PROMPT: Please reproduce the listing below verbatim, from the line containing "Choose the large Area 2 map label" through the line containing "click(91, 19)", both included.

STORED ROWS:

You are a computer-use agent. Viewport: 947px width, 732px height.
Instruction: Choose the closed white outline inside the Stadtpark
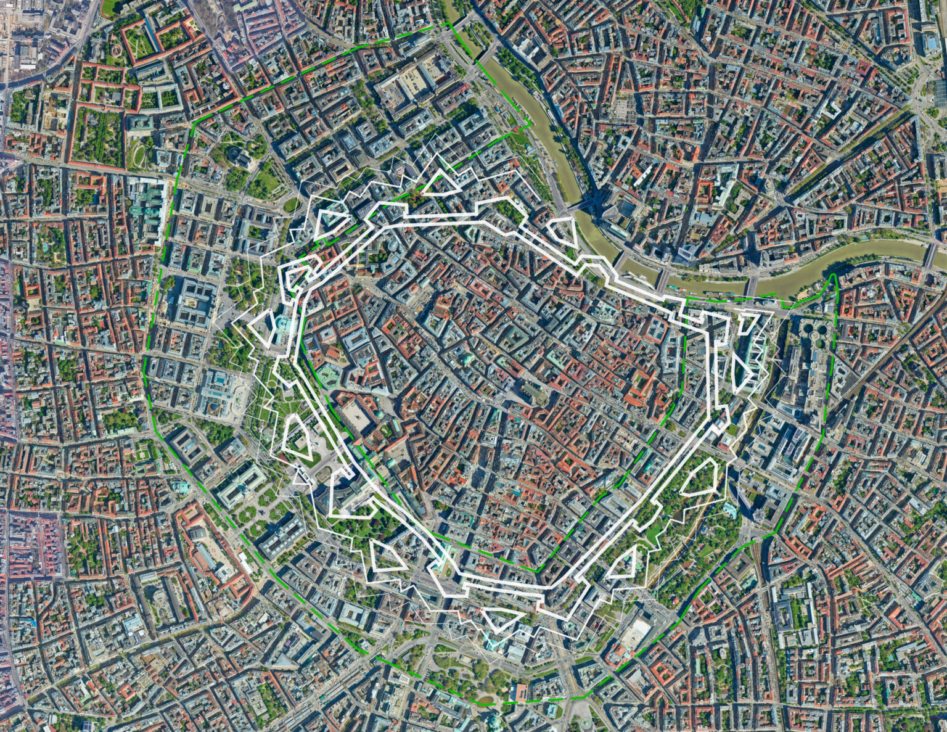click(700, 478)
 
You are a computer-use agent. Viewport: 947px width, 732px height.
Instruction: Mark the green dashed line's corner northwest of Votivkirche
click(193, 123)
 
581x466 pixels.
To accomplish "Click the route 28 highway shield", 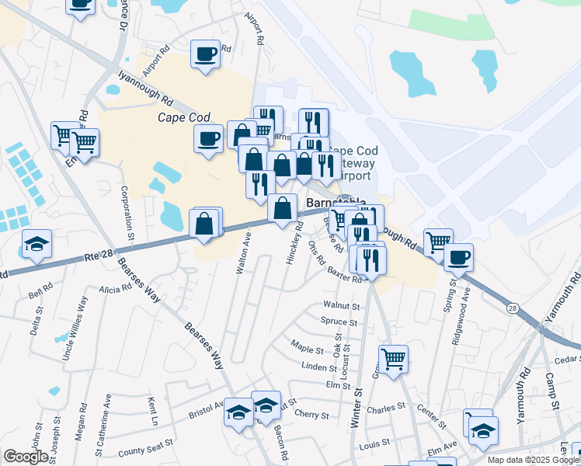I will pyautogui.click(x=512, y=309).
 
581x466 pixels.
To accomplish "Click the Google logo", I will pyautogui.click(x=26, y=457).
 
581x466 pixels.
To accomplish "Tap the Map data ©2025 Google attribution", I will pyautogui.click(x=533, y=460).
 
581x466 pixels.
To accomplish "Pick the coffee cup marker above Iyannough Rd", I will pyautogui.click(x=206, y=54).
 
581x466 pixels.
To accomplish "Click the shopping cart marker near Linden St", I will pyautogui.click(x=394, y=360).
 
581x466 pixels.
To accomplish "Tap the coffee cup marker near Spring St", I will pyautogui.click(x=458, y=257).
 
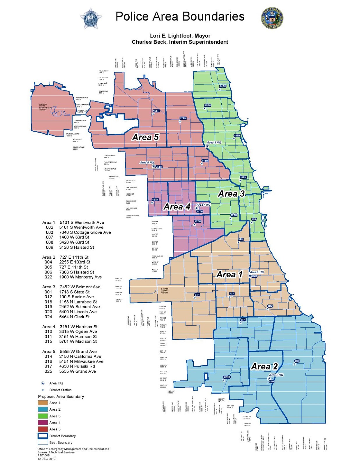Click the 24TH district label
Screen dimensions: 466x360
click(223, 86)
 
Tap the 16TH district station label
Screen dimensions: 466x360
click(156, 111)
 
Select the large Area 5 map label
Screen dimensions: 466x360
click(145, 137)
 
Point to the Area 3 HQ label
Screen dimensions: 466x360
click(214, 142)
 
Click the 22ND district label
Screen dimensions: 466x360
click(227, 377)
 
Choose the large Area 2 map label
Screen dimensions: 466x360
click(264, 366)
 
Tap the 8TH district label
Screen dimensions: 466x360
click(197, 295)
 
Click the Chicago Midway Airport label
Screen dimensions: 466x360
click(164, 291)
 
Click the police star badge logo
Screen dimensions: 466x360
click(91, 19)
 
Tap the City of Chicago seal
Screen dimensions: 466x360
click(272, 18)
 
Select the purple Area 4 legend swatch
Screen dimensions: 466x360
click(43, 422)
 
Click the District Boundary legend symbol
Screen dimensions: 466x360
click(43, 436)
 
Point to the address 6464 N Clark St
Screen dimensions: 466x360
click(74, 317)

SOLUTION TO THIS TASK:
Choose the large Area 2 map label
Screen dimensions: 466x360
click(264, 366)
 
Tap the 8TH district label
Screen dimensions: 466x360
click(197, 295)
 
Click the Chicago Midway Airport label
Screen dimensions: 466x360
click(164, 291)
 
Click the police star badge logo
Screen dimensions: 466x360
click(91, 19)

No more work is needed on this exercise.